Spacefem (spacefem) wrote,
Spacefem
spacefem

good morning!

Just thought I'd check in and say, oh I don't know, mad propz to all my homiez or something like that. I feel bad in a not good way. Woke up today at like 7:30, I just opened my eyes, looked at the clock and thought, "What did I just do that for?" Open my eyes, I mean. I just don't feel like I should be awake yet (and I woke up like two hours ago, if that tells you anything.)

Had a bit of a rant last night at like 3:30 I suppose? Yeah, I went in and edited the security on that one to be friends-only. Maybe that's not secure enough.

Did have a good time last night.

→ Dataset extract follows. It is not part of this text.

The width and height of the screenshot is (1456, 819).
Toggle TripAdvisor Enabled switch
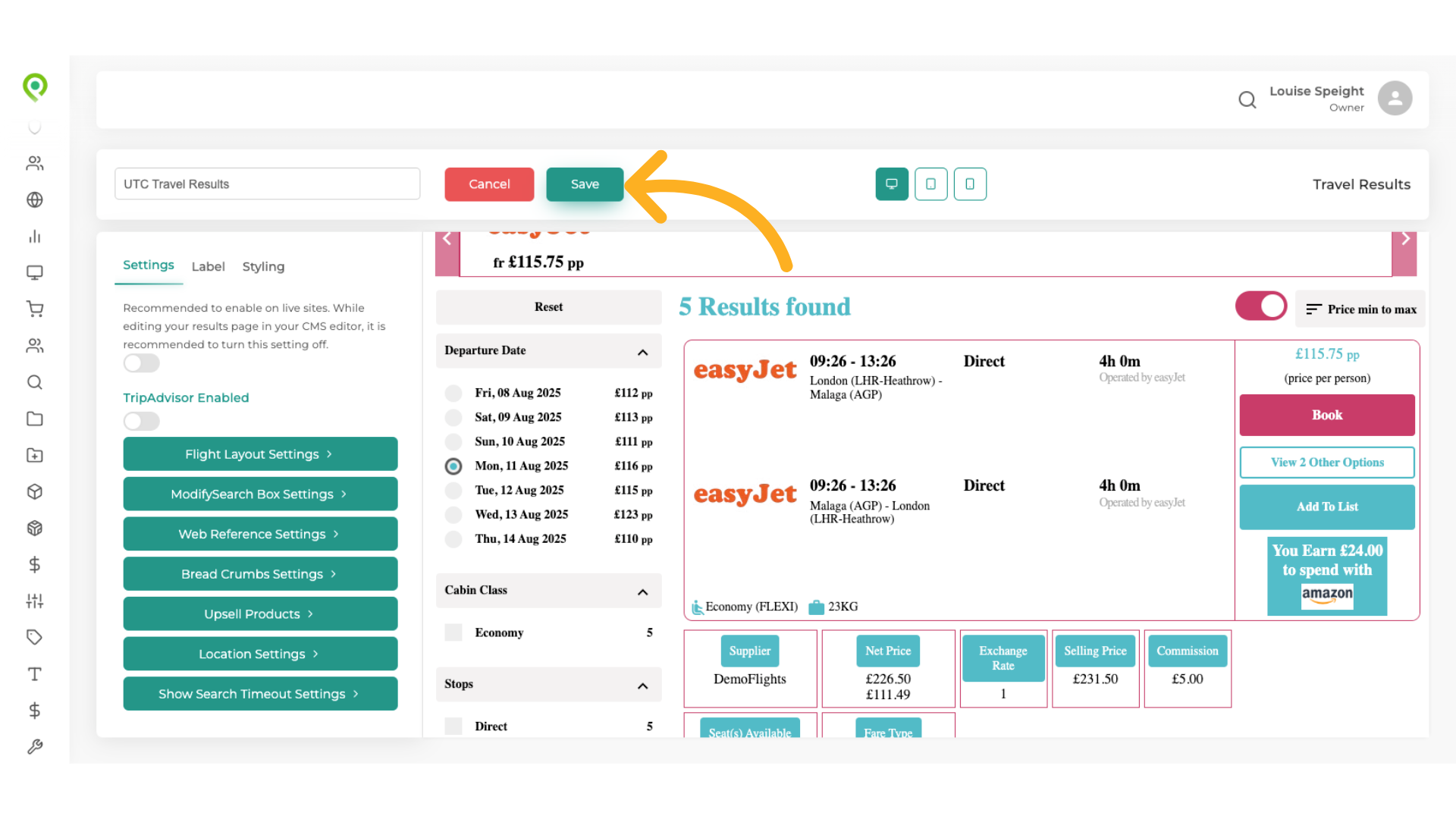[x=142, y=422]

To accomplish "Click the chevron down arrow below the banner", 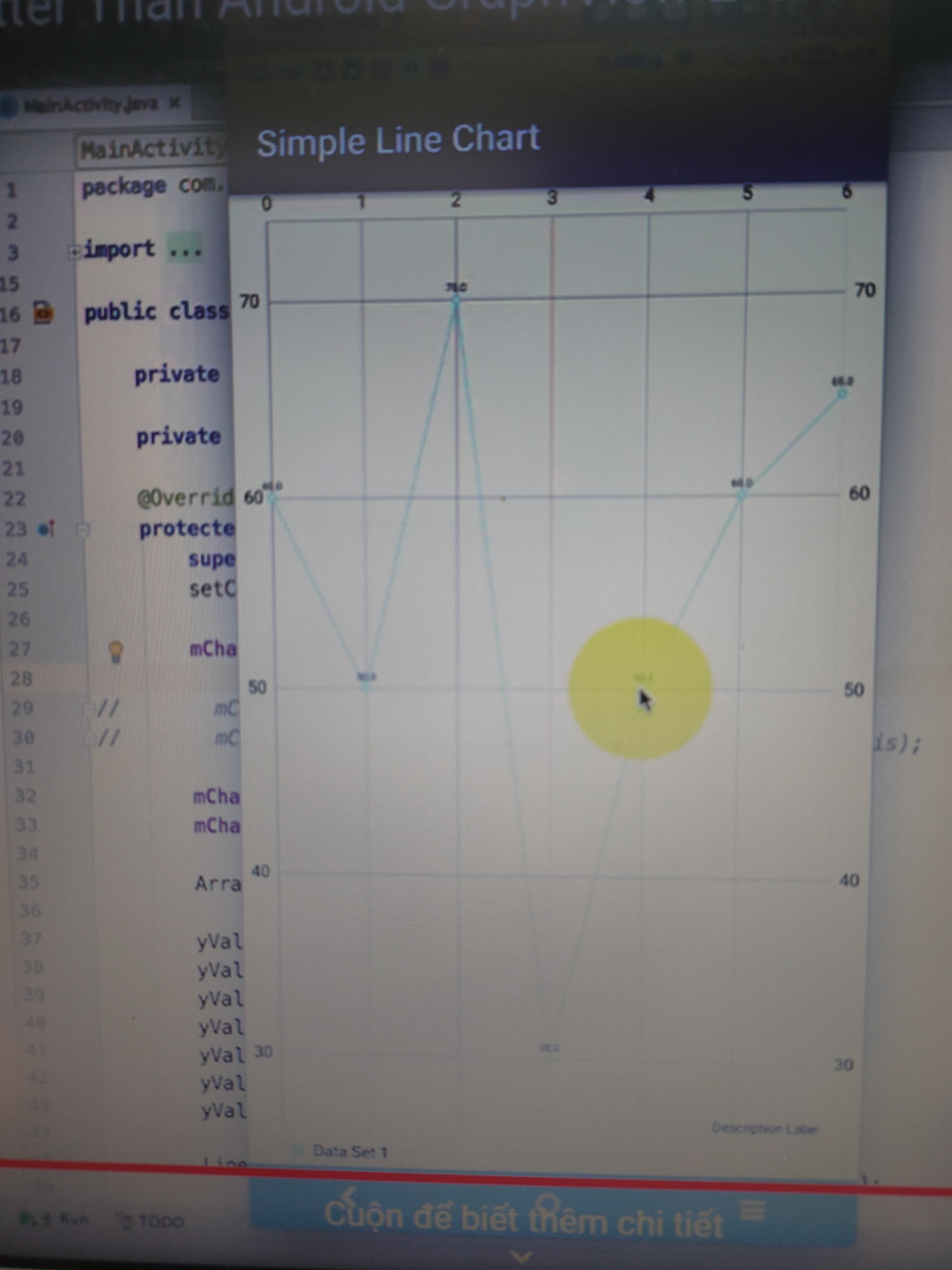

Am kind of wondering who thinks less of me, who I made a fool of myself in front of, how I got that drunk (I don't remember being that drunk in a really, really long time), all those morning thoughts.

My freshman year I used to party all the time with my (then) good friend Jenny. I kept those mini hostess doughnuts in my room so in the morning she'd come over and we'd "do doughnuts" together, talk about the happenings of the previous night, who we accidently gave our phone number too, which stairs we fell down, etc. Eventually we'd not even have doughnuts involved in the picture, but we'd say we were doing doughnuts just because it was a metaphore for, um, something wonderful.

Glad Mike was driving everywhere last night, that's all I can think of to say right now. Will not be spouting personal stories like I said I would in previous entry, that will have to wait until a much, much later date.